*** Page text Section Begins ***

5G reinvented: The longer, rougher road toward ubiquity
Last Updated on by Segun Ayo
The analogy that product managers liked to invoke in the 1980s and 1990s, whenever their companies were upgrading a popular line of software, was that it was like replacing the engine on an airplane in-flight.
Assuming everything ends up working out, thetransition should be the equivalent of a part-for-part reconstitution, reassembly, and refueling of an entire fleet while it’s up in the air and performing maneuvers. But this fleet happens to have flown into a massive thunderstorm in the midst of an earthquake. The pandemic has sent shock waves through manufacturers’ typical supply chains, and the first of what could be several extended lockdown periods resulted in a measurable demand shock economic event.

*** Page text Section Ends ***
*** Given entries Section Begins ***

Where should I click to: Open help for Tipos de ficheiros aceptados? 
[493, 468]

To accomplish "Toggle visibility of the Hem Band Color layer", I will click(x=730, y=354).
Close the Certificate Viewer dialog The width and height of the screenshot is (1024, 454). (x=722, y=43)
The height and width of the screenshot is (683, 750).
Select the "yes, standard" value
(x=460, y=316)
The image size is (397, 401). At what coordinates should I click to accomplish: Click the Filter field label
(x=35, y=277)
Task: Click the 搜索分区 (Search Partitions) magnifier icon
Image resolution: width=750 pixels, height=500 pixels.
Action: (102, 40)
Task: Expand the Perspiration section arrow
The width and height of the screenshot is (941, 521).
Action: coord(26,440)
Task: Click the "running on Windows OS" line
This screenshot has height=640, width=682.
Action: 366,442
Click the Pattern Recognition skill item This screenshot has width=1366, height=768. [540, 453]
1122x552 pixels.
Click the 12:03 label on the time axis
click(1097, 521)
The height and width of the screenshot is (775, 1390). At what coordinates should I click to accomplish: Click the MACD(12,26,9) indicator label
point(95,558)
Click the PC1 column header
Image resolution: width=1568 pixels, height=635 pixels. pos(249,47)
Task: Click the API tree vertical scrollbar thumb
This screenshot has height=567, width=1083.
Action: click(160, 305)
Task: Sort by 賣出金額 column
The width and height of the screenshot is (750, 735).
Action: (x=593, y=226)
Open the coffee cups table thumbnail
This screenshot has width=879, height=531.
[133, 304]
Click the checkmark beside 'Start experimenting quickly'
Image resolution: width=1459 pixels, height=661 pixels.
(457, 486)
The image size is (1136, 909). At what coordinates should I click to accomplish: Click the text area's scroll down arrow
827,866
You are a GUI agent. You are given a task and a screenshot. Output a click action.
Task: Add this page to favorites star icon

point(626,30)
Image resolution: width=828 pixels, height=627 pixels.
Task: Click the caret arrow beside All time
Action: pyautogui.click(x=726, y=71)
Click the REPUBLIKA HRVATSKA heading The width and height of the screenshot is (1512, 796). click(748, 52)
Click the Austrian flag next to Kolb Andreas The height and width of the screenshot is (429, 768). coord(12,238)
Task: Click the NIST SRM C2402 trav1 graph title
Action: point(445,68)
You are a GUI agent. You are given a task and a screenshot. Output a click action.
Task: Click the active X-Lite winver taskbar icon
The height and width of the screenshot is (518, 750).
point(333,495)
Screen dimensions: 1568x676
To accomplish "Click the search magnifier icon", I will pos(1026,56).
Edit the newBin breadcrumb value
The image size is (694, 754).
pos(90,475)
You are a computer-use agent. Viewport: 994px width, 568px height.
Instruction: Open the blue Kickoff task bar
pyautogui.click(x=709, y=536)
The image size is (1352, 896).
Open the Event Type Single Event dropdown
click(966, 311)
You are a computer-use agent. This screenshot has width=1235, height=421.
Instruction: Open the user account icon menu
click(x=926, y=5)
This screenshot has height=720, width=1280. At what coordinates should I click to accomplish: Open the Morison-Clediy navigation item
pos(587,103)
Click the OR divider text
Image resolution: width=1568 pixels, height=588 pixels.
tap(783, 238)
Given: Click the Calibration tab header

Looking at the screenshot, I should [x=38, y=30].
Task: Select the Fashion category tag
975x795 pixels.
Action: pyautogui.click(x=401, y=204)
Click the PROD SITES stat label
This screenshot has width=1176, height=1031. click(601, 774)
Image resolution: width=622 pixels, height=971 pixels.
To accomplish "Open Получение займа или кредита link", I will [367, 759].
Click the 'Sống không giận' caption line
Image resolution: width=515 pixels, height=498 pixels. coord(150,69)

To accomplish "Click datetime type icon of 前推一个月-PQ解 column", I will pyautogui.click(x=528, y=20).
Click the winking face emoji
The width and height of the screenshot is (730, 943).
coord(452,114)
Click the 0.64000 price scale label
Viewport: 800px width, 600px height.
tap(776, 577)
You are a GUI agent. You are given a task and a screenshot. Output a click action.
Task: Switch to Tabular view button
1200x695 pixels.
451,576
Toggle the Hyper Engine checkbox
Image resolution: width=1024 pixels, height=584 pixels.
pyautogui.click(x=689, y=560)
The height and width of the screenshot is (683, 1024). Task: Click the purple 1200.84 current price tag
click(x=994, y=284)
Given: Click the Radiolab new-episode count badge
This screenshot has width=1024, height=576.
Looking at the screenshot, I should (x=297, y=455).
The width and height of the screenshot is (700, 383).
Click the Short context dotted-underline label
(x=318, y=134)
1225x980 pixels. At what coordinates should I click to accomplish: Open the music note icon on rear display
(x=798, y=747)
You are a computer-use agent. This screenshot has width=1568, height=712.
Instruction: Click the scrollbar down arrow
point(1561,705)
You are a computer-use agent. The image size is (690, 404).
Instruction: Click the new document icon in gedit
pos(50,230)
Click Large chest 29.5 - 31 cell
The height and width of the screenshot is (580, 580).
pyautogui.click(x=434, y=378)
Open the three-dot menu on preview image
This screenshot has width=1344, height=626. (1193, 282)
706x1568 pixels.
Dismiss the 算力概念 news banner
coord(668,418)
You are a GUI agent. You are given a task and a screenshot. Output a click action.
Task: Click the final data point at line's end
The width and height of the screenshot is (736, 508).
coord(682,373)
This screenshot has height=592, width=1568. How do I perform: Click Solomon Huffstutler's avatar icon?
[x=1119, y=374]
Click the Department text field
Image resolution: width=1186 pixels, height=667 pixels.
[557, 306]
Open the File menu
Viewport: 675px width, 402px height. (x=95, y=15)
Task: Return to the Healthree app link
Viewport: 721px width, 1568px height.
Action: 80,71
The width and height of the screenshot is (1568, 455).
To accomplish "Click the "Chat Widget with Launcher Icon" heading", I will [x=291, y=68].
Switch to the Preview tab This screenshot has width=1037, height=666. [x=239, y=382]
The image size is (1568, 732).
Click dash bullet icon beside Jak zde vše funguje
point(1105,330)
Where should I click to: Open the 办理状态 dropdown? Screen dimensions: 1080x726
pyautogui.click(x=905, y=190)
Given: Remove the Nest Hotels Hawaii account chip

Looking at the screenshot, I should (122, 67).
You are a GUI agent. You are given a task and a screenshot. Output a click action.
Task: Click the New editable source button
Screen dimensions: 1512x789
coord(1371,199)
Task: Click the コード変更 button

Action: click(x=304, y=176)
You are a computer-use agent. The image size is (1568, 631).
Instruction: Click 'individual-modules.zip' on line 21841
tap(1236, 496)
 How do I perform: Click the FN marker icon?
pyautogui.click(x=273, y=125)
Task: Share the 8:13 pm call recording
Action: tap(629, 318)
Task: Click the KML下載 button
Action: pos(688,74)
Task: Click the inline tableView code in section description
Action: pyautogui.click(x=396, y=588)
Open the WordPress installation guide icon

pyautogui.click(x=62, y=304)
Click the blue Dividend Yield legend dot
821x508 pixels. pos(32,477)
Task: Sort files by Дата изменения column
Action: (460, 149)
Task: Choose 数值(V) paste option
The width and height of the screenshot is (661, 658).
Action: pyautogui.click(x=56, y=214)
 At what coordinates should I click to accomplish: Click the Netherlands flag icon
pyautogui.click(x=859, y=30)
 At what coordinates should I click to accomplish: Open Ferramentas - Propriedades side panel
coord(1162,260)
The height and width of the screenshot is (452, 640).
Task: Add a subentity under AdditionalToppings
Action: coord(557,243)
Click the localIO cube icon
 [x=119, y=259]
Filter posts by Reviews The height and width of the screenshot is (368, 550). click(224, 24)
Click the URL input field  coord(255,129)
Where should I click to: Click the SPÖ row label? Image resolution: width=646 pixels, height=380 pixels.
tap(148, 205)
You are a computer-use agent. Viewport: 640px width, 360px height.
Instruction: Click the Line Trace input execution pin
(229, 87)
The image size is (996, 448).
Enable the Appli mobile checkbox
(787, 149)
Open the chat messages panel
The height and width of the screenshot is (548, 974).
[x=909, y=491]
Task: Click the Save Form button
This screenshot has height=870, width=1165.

*** Given entries Section Ends ***

§ **Problem requirements**: Reproduce the full 5G article above, word for word.

§ **Answer space**:
5G reinvented: The longer, rougher road toward ubiquity
Last Updated on by Segun Ayo
The analogy that product managers liked to invoke in the 1980s and 1990s, whenever their companies were upgrading a popular line of software, was that it was like replacing the engine on an airplane in-flight.
Assuming everything ends up working out, thetransition should be the equivalent of a part-for-part reconstitution, reassembly, and refueling of an entire fleet while it’s up in the air and performing maneuvers. But this fleet happens to have flown into a massive thunderstorm in the midst of an earthquake. The pandemic has sent shock waves through manufacturers’ typical supply chains, and the first of what could be several extended lockdown periods resulted in a measurable demand shock economic event.